Similar to the set up of their infamous Comedy Central TV show, Workaholics, the three pseudo-frat boys are working dead-end, meaningless jobs which they consistently blow off via salvia, alcohol, and other mind altering substances. Except instead of being thankless telemarketers, they’ve now donned the role of thankless hotel cleaners. As they disinfect, wipe, and soak up the usual hotel messes (all combined with their usual albeit unusually stale brand of semen, fart, and dick jokes), it becomes increasingly clear that Adam DeVine’s character (whose name is the unoriginal porn moniker Alex with three x’s attached as a suffix) is just not pulling his weight in working toward the group’s tangible get-rich-quick schemes.
This makes up most of the group’s arguments and characterizations, which is as hackneyed and as predictable as any other raunchy guys’ comedy. Which is unfortunate, for the group’s first foray into filmmaking was highly anticipated after their runaway success on their hit TV show, Workaholics. What was once seen as original and earnest in its portrayal of aimless post-college existentialism has now been transformed to sad, aimless thirty-something ennui. These guys were suppose to grow up years ago and yet it seems that they are still stuck doing the only thing they know how to do—drink, do drugs, and fail. But what audiences will see here is yet another rehashing of the shenanigans of yore, except instead of 22 minutes, it’s a painstaking 110. The dynamic is just not as funny as it used to be, instead coming off as false and bland.
But that seems to be beside the point. It becomes increasingly clear that all of the film’s characterizations and narrative arcs are put aside once the Die Hard references begin coming in droves. It seems that the entire reasoning behind this film’s creation was to comically riff on the stylization, diegesis, and characterizations of Die Hard. From the overt nods to the movie’s tropes, and yes, even the title of the Bruce Willis flick, to the repurposed heroic actions of the protagonists, Game Over, Man! takes an innumerable amount from the Die Hard model and yet adds nothing new. Audience’s shouldn’t have had to be primed on the reference by actually referencing it—it should be natural and easy going, not hammer-fisted over our heads.
Perhaps one of the only redeemable qualities of the film’s attempt to use Die Hard as their narrative railroad is the violence. While Die Hard breezes past the extreme violence that John McClane and his enemies dole out with amoral veracity, Game Over, Man! plays with the notion that killing someone is never tidy nor gore-free. Instead, brain matter sprays, eyes are gouged and people are permanently disfigured. It may be a simplistic joke, one that isn’t all that well thought-out but one that nonetheless points to the post-modern humor that makes up much of Game Over, Man!
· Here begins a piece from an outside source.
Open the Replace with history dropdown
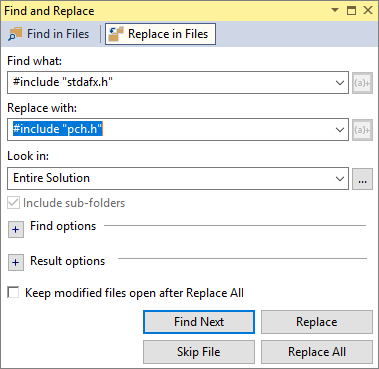 tap(340, 129)
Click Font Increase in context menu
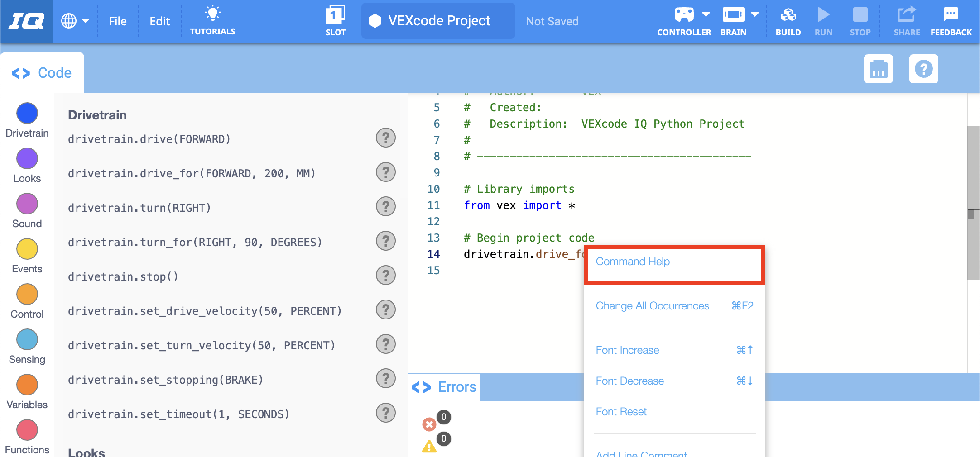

Unfortunately, that does not save the film from its numerous missteps. From the uninspired use of numerous celebrity cameos to the much-too-long male full frontal scene, Game Over, Man! seems to be a film that will primarily appeal to the demographic of Doritos eating, Mountain Dew drinking adolescents who will surely be cackling at the endless stream of raunchiness. Nonetheless, they too may seem the light and realize that the jokes that they so deeply loved from the show seem half-heartedly written here, with seldom any of the charm that the trio once had.
Game Over, Man! hit Netflix on Friday, March 23.